For[t=0,t<500,t++;Sum[-Q*Log[Q],{k,-Infinity,Infinity},{n,-Infinity,Infinity}]]

Q= Q1+Q2+Q3

where

Q1= 1/(Sqrt[(0.2+ 0.2 k)^2] Sqrt[
  k^2]) ((0.0220725+ 0.0220725 k) Sqrt[k^2]
     Erf[Sqrt[(0.2+ 0.2 k)^2]] - 
   0.110363 Sqrt[(0.2+ 0.2 k)^2]
     k Erf[0.2 Sqrt[k^2]]) (0.886227 Erf[0.8 E^(-0.0004 t) - 0.2 n] + 
   0.886227 Erf[0.2- 0.8 E^(-0.0004 t) + 0.2 n])

Q2=1/(Sqrt[(0.2+ 0.2 k)^2] Sqrt[
  k^2]) ((0.0220725+ 0.0220725 k) Sqrt[k^2]
     Erf[Sqrt[(0.2+ 0.2 k)^2]] - 
   0.110363 Sqrt[(0.2+ 0.2 k)^2]
     k Erf[0.2 Sqrt[k^2]]) (-0.886227 Erf[
     0.8 E^(-0.0004 t) + 0.2 n] + 
   0.886227 Erf[0.2+ 0.8 E^(-0.0004 t) + 0.2 n])

Q3=(Erf[0.2+ 0.2 n] - 
   1. Erf[0.2 n]) (0.0271938 Erf[(0.2+ 
        0. I) - (0.\[VeryThinSpace]+ 0.8 I) Sqrt[
       E^(-0.0004 t)] + (0.2+ 0. I) k] + 
   0.0271938 Erf[(0.2+ 
        0. I) + (0.+ 0.8 I) Sqrt[
       E^(-0.0004 t)] + (0.2+ 
         0. I) k] - (0.+ 0.0271938 I) Erfi[
     0.8 Sqrt[
       E^(-0.0004 t)] - (0.+ 
         0.2 I) k] + (0.+ 0.0271938 I) Erfi[
     0.8 Sqrt[E^(-0.0004 t)] + (0.+ 0.2 I) k])
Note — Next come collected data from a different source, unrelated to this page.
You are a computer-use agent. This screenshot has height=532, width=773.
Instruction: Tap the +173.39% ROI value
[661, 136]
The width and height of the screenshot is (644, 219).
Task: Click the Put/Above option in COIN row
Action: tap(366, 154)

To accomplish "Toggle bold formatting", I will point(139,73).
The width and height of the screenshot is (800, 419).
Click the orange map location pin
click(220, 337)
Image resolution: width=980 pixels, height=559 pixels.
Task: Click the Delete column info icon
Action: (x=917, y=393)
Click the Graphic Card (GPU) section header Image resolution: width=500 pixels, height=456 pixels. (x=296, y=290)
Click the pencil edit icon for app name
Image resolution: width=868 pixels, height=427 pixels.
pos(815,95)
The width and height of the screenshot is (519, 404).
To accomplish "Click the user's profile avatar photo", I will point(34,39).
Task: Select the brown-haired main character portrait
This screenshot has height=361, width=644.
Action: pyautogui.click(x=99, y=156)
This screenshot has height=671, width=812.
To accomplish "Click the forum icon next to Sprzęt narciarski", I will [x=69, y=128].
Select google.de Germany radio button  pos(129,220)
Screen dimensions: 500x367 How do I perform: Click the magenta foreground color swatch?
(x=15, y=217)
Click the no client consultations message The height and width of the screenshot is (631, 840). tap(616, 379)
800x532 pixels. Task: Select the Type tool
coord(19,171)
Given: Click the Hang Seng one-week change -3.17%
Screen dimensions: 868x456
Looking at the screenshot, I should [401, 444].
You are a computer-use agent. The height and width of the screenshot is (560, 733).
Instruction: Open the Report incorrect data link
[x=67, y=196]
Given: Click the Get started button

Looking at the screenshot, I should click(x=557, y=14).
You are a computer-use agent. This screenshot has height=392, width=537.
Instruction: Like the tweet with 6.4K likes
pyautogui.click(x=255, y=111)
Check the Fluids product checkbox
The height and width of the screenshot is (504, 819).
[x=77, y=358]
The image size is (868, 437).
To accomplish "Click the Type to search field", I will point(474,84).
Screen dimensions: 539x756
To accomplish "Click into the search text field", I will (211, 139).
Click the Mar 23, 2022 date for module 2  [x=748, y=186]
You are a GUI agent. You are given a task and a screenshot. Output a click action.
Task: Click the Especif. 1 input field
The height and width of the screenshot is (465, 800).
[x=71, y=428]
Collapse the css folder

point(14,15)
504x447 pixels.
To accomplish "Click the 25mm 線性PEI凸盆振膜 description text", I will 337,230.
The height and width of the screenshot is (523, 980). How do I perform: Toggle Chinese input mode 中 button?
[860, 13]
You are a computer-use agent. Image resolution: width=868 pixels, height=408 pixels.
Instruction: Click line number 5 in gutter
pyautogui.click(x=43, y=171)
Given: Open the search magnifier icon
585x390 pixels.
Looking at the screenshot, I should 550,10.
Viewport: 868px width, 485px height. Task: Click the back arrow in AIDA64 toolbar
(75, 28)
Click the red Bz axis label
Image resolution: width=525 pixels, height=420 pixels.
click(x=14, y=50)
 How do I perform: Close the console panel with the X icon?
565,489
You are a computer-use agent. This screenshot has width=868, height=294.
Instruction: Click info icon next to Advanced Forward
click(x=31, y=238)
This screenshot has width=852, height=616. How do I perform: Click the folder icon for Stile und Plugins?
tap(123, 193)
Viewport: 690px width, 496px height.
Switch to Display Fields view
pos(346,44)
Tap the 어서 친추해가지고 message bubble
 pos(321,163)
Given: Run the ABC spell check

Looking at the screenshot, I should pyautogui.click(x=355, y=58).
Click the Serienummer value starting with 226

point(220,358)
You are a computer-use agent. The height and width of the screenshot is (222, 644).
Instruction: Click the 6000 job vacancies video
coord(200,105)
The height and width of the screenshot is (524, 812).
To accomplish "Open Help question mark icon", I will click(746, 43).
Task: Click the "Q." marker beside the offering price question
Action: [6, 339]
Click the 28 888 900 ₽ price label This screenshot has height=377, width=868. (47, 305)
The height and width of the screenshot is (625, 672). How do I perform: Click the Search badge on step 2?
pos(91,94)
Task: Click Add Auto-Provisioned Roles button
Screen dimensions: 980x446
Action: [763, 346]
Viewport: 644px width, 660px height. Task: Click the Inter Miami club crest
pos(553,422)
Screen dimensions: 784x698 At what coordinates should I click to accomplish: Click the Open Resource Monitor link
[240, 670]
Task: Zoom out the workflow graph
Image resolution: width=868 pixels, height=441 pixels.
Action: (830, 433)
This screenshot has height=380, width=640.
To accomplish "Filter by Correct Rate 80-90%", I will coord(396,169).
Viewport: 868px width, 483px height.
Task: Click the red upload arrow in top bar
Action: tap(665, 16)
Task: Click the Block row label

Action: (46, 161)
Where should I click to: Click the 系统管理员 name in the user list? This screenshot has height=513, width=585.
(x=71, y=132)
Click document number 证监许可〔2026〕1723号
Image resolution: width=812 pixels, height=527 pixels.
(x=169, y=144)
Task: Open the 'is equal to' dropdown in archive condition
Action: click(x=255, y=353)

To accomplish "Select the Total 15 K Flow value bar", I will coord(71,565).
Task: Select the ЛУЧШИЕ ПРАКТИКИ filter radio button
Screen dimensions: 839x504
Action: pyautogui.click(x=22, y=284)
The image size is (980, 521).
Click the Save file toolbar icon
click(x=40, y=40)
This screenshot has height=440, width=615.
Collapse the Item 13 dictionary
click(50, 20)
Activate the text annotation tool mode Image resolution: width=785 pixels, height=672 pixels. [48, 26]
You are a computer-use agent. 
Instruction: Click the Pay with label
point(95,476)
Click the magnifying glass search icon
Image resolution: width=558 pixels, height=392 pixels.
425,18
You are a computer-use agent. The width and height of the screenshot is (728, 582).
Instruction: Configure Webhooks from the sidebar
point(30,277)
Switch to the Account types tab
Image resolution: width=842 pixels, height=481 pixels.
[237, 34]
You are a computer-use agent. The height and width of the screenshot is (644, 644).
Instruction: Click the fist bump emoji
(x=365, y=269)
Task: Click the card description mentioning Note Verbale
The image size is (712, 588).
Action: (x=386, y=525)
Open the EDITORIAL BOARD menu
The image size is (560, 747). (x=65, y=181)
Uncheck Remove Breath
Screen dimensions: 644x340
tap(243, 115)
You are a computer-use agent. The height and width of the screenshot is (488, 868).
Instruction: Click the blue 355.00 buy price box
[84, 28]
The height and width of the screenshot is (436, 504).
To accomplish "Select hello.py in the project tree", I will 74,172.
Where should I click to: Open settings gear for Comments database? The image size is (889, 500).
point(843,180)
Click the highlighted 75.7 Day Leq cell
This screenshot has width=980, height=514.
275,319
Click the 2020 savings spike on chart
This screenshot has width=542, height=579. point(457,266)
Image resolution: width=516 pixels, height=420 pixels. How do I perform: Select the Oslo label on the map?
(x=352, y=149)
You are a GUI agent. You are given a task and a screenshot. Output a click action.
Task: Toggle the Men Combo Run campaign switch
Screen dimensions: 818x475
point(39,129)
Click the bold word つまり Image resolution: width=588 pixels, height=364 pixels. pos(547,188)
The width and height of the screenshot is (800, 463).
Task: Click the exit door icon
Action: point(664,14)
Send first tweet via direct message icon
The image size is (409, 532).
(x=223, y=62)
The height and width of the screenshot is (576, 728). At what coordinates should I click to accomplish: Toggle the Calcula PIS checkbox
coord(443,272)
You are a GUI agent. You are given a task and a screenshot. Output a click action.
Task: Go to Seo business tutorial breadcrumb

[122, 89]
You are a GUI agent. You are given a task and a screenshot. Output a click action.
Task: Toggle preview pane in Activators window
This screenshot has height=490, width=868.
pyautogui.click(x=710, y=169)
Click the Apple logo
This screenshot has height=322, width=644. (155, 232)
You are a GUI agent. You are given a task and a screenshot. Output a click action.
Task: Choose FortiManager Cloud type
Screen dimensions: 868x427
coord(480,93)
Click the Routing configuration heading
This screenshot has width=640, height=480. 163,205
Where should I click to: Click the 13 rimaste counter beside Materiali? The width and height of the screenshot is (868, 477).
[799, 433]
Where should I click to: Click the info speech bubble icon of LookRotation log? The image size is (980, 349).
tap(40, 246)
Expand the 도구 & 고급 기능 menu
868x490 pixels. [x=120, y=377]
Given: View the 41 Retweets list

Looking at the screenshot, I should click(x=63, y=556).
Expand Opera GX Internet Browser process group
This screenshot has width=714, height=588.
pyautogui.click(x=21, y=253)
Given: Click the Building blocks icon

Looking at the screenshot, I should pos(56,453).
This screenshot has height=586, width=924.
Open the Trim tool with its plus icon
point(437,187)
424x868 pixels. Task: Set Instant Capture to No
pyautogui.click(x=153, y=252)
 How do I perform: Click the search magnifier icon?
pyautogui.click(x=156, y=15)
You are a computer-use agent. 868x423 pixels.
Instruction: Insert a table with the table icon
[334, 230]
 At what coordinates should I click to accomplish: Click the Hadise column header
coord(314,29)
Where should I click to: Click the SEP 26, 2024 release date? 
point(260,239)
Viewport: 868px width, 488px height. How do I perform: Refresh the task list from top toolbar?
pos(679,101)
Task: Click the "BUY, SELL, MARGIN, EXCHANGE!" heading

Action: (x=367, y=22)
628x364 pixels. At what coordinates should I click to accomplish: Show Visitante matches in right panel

The problem is because Q cannot be defined at certain k,Sum cannot be done. (For example, when I try to sum Sum[-Q*Log[Q],{n,-55,55},{k,-55,55}] at t=0, the error message is "Power::infy: "Infinite expression 1/Sqrt[0] encountered", "indet: Indeterminate expression 0.ComplexInfinity encountered."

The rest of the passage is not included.